The term “U.S. Holder” also includes certain former citizens and residents of the United States.
Tax Treatment of the ETNs
Assuming the characterization of the ETNs as set forth above is respected and subject to the discussion below, the following U.S. federal income tax consequences should result:
Tax Treatment Prior to Maturity. A U.S. Holder should be required to mark-to-market each ETN at the end of each taxable year for which it holds an ETN and recognize gain or loss as if the ETN were sold for its fair market value on the last business day of such taxable year.
Tax Basis . A U.S. Holder’s tax basis in the ETNs should equal the amount paid by the U.S. Holder to acquire the ETNs, adjusted by the amount of gain or loss previously recognized as described above under “Tax Treatment Prior to Maturity.”
Sale, Exchange, Early Redemption or Settlement at Maturity . Upon a sale, exchange, early redemption or settlement at maturity of the ETNs, a U.S. Holder should recognize gain or loss equal to the difference between the amount realized on the sale, exchange, early redemption or settlement and the U.S. Holder’s tax basis in the ETNs sold, exchanged, redeemed or settled.

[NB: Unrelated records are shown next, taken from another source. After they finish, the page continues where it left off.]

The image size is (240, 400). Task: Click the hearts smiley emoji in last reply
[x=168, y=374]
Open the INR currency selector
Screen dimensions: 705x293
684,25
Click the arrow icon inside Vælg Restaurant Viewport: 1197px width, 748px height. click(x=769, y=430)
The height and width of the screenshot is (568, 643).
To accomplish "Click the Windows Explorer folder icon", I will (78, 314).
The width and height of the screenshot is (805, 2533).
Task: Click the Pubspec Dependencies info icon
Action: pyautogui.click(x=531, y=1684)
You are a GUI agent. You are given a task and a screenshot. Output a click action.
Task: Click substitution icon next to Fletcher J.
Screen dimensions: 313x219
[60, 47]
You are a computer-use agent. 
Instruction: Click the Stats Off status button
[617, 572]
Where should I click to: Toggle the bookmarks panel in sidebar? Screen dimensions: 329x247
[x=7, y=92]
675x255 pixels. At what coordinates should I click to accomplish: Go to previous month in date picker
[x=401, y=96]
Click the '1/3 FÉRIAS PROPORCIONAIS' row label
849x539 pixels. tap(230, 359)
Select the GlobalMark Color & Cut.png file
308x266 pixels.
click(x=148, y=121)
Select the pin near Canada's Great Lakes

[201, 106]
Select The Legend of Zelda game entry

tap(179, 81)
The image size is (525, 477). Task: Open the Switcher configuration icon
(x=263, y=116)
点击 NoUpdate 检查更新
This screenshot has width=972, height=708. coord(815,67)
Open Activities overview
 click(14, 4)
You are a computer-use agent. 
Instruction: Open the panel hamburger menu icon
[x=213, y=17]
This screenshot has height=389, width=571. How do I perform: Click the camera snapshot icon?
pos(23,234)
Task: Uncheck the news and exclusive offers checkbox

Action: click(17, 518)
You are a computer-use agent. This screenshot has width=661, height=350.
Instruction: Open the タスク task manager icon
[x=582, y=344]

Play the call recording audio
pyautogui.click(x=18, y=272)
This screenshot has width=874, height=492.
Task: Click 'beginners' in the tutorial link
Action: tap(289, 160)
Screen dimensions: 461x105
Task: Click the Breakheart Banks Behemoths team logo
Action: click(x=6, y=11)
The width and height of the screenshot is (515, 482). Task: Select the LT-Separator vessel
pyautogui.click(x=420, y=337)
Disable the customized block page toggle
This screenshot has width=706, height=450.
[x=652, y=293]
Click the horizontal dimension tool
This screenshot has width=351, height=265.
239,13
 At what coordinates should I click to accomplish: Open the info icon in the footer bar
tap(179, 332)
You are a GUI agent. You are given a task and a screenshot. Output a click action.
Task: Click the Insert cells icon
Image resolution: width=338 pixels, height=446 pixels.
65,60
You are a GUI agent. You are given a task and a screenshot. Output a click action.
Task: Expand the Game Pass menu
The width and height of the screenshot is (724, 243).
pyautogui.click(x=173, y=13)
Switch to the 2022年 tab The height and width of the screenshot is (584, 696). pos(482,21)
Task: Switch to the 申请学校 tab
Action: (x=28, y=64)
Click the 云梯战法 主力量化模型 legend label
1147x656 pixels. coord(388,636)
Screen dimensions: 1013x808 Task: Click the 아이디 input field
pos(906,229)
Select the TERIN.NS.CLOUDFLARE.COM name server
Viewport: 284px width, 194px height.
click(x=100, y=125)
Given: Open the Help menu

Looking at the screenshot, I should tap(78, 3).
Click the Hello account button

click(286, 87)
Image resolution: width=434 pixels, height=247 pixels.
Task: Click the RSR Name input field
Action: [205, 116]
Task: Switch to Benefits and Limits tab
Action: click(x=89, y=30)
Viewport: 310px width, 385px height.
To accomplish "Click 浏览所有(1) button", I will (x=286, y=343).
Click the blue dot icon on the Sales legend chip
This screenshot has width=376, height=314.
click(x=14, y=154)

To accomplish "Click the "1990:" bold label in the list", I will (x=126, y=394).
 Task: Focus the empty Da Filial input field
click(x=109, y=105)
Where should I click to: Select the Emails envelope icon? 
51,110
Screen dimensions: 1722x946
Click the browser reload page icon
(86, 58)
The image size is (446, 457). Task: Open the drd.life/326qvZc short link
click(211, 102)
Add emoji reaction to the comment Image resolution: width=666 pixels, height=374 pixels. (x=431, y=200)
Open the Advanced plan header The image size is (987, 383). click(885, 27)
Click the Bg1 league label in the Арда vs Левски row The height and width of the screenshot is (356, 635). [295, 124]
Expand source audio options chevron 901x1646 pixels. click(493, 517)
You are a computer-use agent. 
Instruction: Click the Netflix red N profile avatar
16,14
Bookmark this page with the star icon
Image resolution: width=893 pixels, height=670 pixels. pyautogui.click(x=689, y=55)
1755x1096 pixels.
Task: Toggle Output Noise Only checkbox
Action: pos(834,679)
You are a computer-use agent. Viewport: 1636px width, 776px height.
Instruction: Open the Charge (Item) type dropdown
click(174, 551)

Character of Gain or Loss. Because the return on the ETNs is “determined by reference to the value” of a foreign currency, any gain or loss recognized on the ETNs (including any gain or loss resulting from the mark-to-market treatment discussed above) will be ordinary income or loss unless a U.S. Holder makes a valid election under Section 988(a)(1)(B) of the Code before the close of the day on which it purchases the ETNs (the “Section 988 election”) . While the matter is not clear, we believe it is more likely than not that the Section 988 election is available for the ETNs. If the Section 988 election is available and validly made by a U.S. Holder, and subject to the discussion below concerning the possible application of Section 1258 of the Code, the character of the gain or loss recognized by the U.S. Holder in respect of the ETNs will be 40% short-term capital gain or loss and 60% long-term capital gain or loss, regardless of the U.S. Holder’s holding period for the ETNs. U.S. Holders may be subject to special reporting requirements applicable to ordinary foreign exchange losses that exceed certain thresholds, as well as limitations on capital losses. U.S. Holders should consult their tax advisers regarding the possibility and advisability of making the Section 988 election, the reporting requirements and limitation discussed above.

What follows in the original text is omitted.